CSEs can improve the efficiency of its workforce significantly by using standard operating processes (SOPs) for routine jobs and employing technology to run the standardised processes. Enabling manpower with technology to meet IT and IS, is strongly recommended.

To achieve automation and workforce enablement, it is essential for an organisation to have suitable manpower with adequate enablement through training, technology, and availability of resources to undertake jobs at levels as mentioned below:

  • Operating Level: This is the basic workforce of most Organizations that is capable of “doing things” at the operating level.
  • Operational Analytics Level: Competent workforce with capability to analyze issues at the operational, tactical, and strategic levels and suggest mitigation measures. This workforce needs IT-enabled analytical support tools to demonstrate reliability and efficiency in their operations.
  • Design Level: This level requires experienced specialists with skills and competence to design the operating and analytical processes and configure the platforms, to execute them.
Automation in CTI Sharing

The critical success factors for cyber resilience and sustenance of the nation’s digital ecosystem are:

  • The speed and quality of detection of compromise and cyber-attacks within the entities.
  • The rapidity by which information and guidance is disseminated to all the actual and potential targets.
  • The speed and effectiveness of response within entities as well as across sectors and cross-sectors.
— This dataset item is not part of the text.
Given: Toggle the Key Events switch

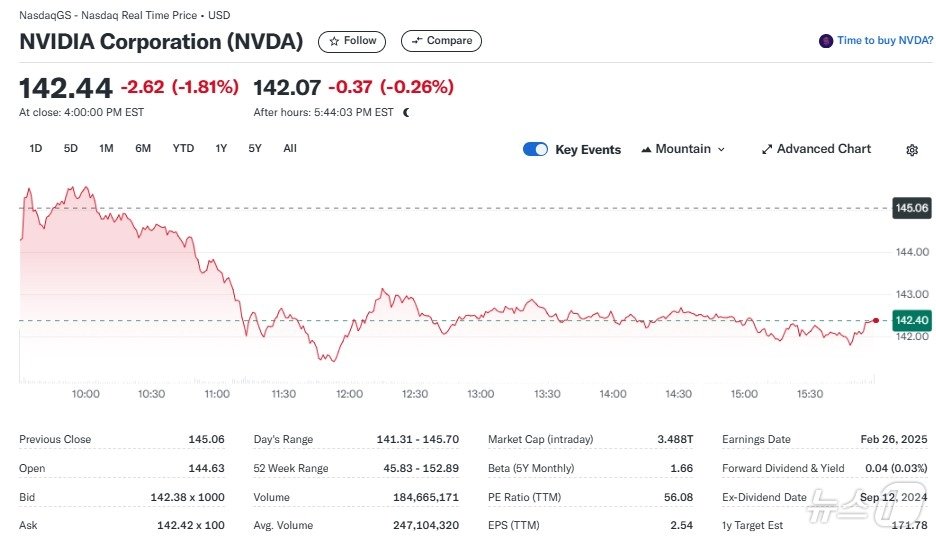Looking at the screenshot, I should [535, 149].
Conventional paper-based and email-based methods of sharing are not capable of achieving the required speed in information sharing amongst all the stakeholders and participants, since they are less amenable for automated processing. Use of standardised STIX, TAXII and TLP protocols (or equivalent protocols) is a recommended for sharing CTI with speed and objectivity to counter cyber-attacks. Details of such protocols are covered in protocols section.

Community-driven MISP platform and OASIS STIX/TAXII protocols with TLP based classification is considered well suited for the Indian IT ecosystem at this stage. A coherent approach is required for adopting TLP, MISP and STIX/ TAXII as the core elements for operational cybersecurity information sharing. Standardisation in this aspect can help achieve balance between speed (with ambiguity or inaccuracy) and correctness (with delays) in sharing of CTI.